Irek studiuje na Uniwersytecie Gdańskim. Mieszka w akademiku. W nocy pracuje jako stróż, w dzień jest na zajęciach. Śpi po kilka godzin.
- Trafiła mi się taka praca, jest dość dobrze płatna, bo pilnuję nowej inwestycji w mieście. Nie chcę narzekać, ale nie jest łatwo. Studiuję zarządzanie, ale nie wiem, czy bez „pleców” znajdę naprawdę dobrą pracę. Raczej nie wierzę w to, by stróż nawet po marketingu nagle został prezesem. W Polsce liczy się to, by dobrze kombinować, nie pracować. Żaden spec mnie nie przekona, że jest inaczej.
Jarek jest synem posła (prosi o anonimowość). Jego koledzy zawsze mówili, że ma ustawione życie.

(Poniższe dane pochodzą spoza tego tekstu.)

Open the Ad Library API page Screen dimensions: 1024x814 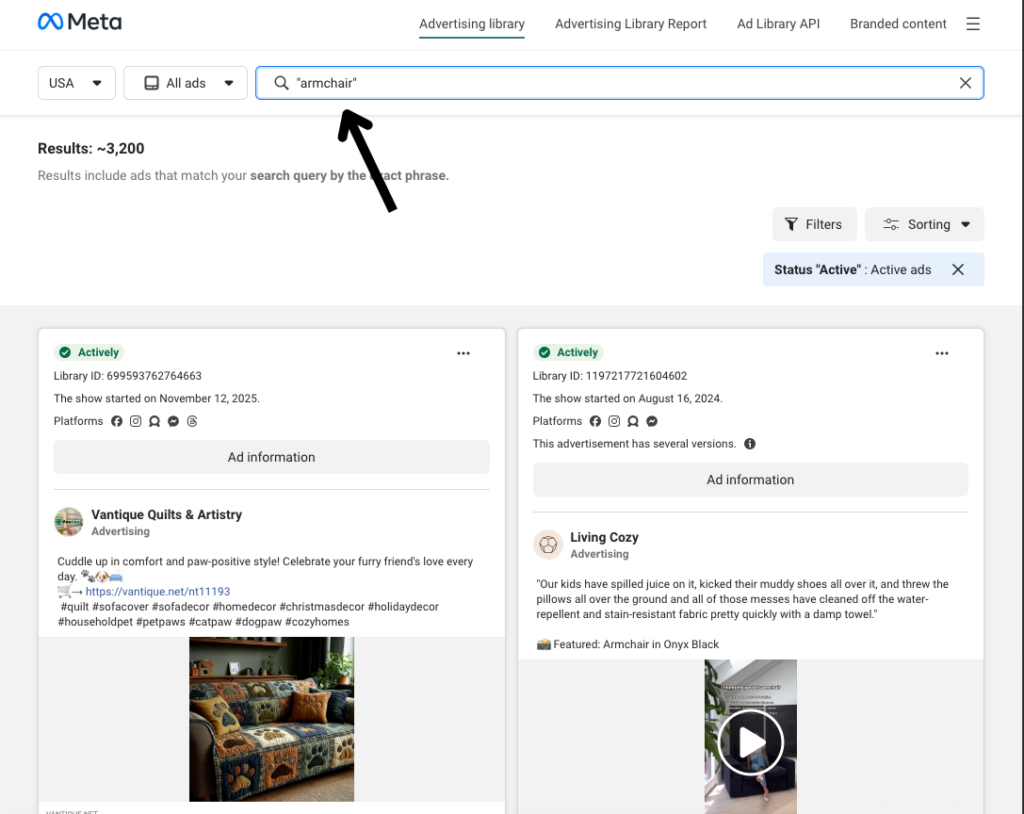pyautogui.click(x=778, y=23)
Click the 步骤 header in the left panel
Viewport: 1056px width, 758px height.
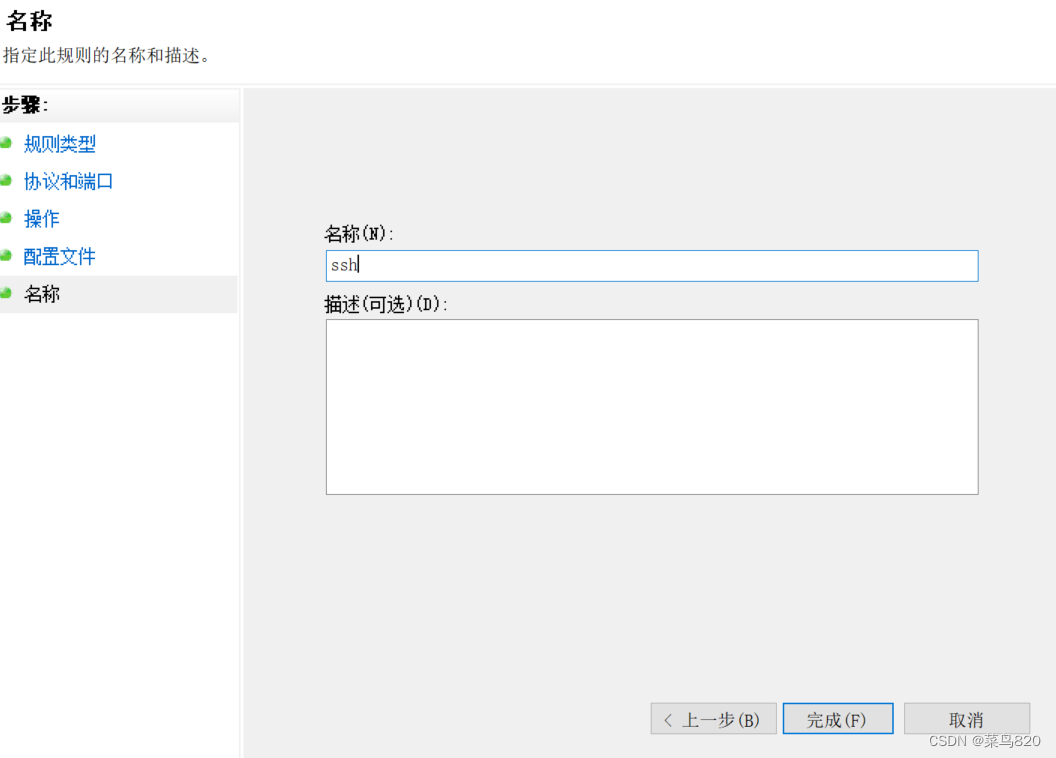click(x=25, y=104)
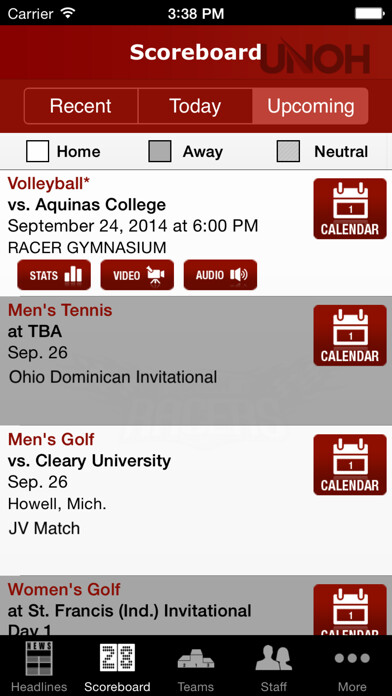Add Men's Tennis event to calendar
392x696 pixels.
pos(350,336)
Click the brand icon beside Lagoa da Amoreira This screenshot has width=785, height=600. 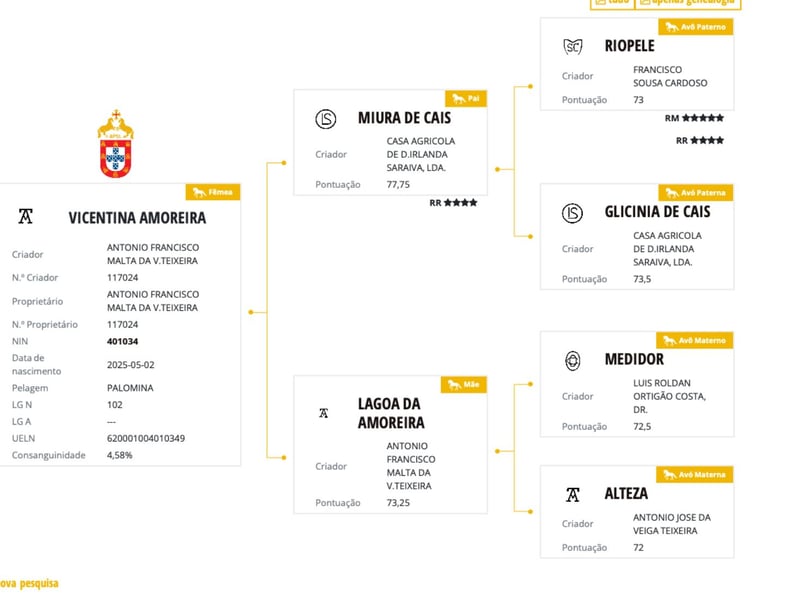pyautogui.click(x=324, y=413)
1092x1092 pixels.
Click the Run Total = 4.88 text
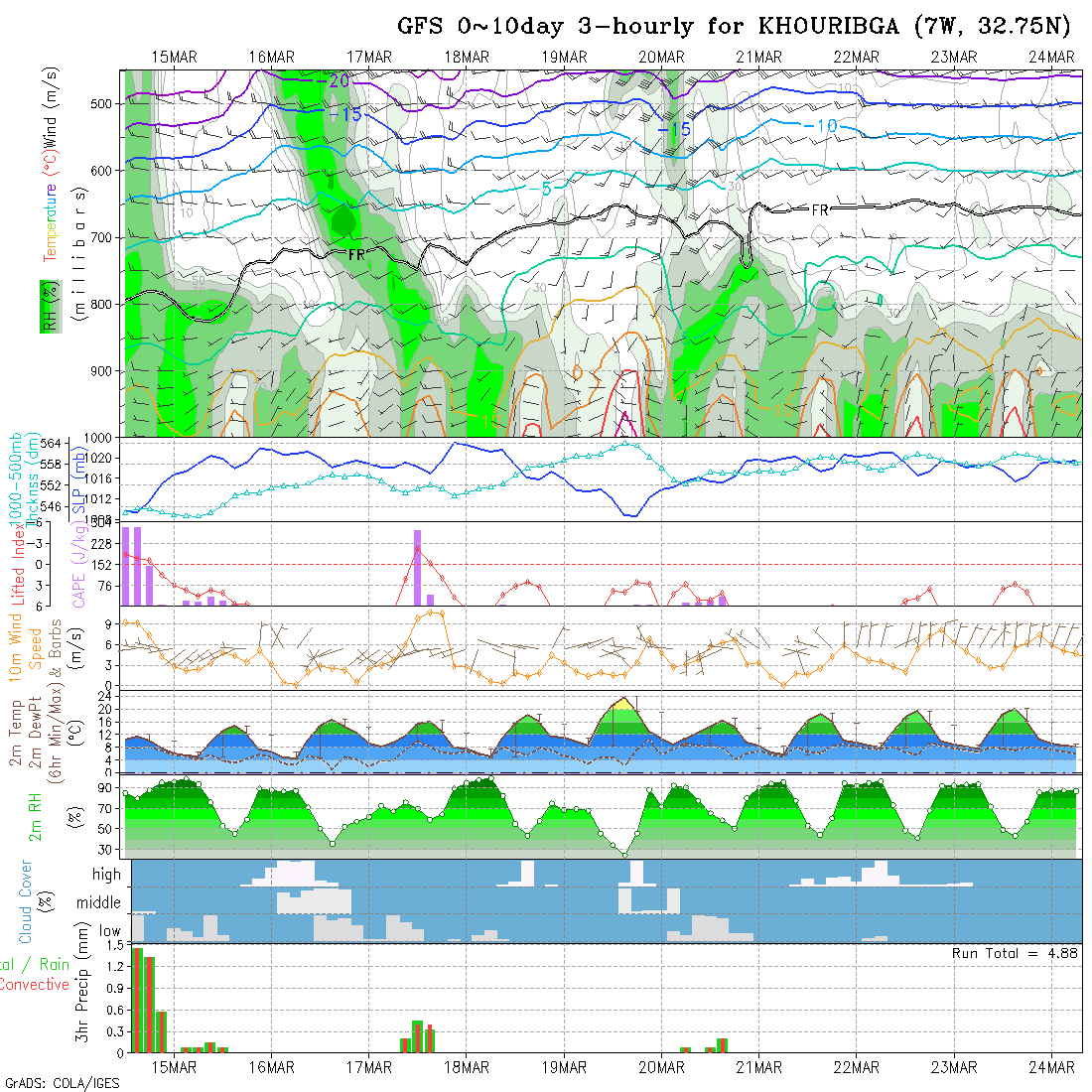1015,953
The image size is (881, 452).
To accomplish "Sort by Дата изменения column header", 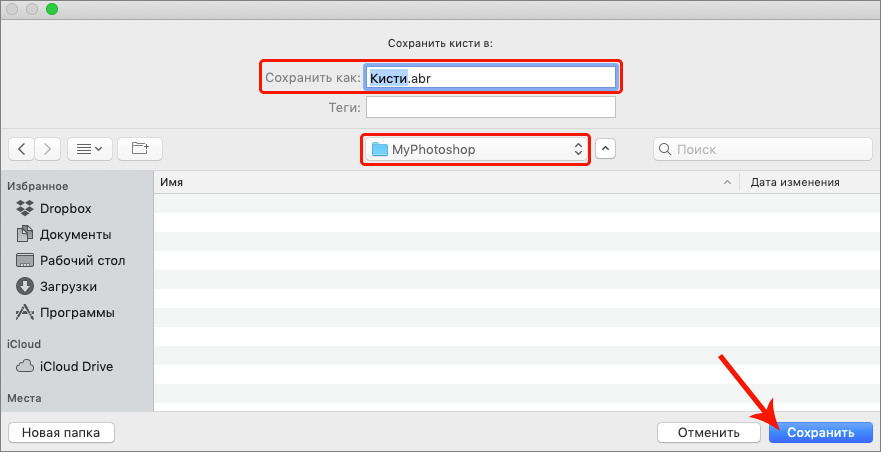I will point(795,182).
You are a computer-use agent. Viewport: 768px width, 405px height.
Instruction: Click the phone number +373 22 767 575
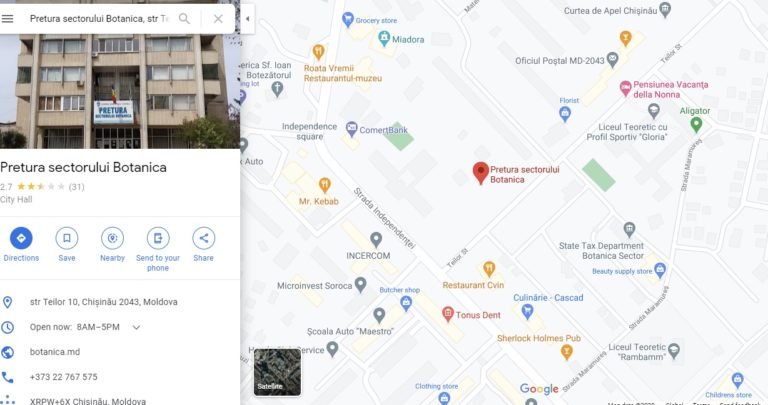[x=64, y=377]
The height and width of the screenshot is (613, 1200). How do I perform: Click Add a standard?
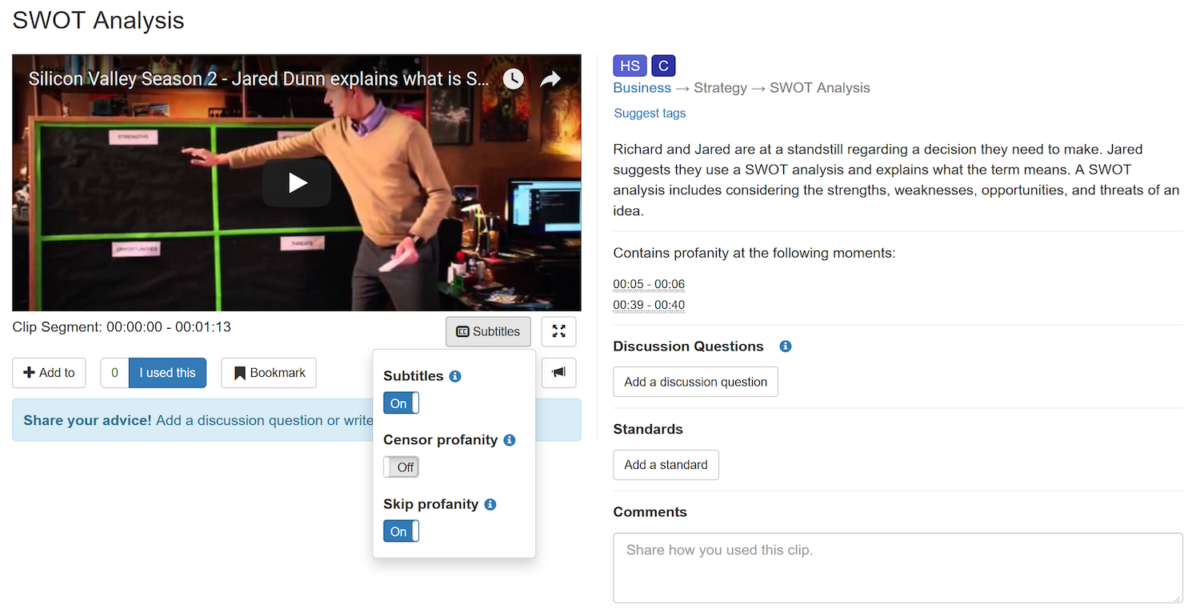point(665,464)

- To prawda, że nasza rodzina zawsze żyła raczej w dostatku. Ale przecież od syna posła wymaga się więcej, taki syn musi świecić przykładem. Nieraz myślałem, że moje życie byłoby prostsze, gdyby ojciec był przeciętnym Kowalskim. Mogę powiedzieć, że rodzina zagwarantowała mi dobry start. Nie chcę tego zmarnować. Po studiach pojadę na staż za granicę. Chciałbym tam pracować, ale czas pokaże, na co się zdecyduję – mówi.
Andrzej Kowalik, który ma niewielki hotel na Kaszubach, twierdzi, że tylko dzięki wytrwałej pracy zrealizował swoje marzenie.
- Pochodzę z dość ubogiej rodziny i uważam, że poszczęściło mi się w życiu, ale wyłącznie dzięki pracy, nie dzięki układom. Też znam osoby, które przy pomocy rodzinnych koneksji zdobyły szczyt, a potem szybko upadły. Nie doceniły tego, co mają. Ja postanowiłem marzyć o tym, co realne i zgodne z moimi możliwościami. Oczywiście w Polsce nie ma mowy o tym, by szanse były wyrównane. Pod tym względem, w porównaniu z innymi europejskimi krajami, nie jest dobrze. Rozbieżności w statusie są kolosalne. Jeśli jednak nic nie możemy poradzić, trzeba iść małymi krokami do przodu – twierdzi Andrzej Kowalik.
Tych zdań nie podziela Irena Gadowska, która prowadzi szkolenia dla pracowników.
- Na przykładzie powyższych wypowiedzi widać jak bardzo Polacy są zdegustowani i potrafią tylko narzekać - mówi Irena Gadowska. - Każde niepowodzenie potrafią sobie wytłumaczyć tym, że nie mają „pleców”, rodziców, są z miasta, są ze wsi. Zamiast walczyć o swoje, wolą powiedzieć „bez sensu” i machnąć ręką. Jeśli uważamy, że jesteśmy na straconej pozycji, to mamy motywację, by to szybko zmienić.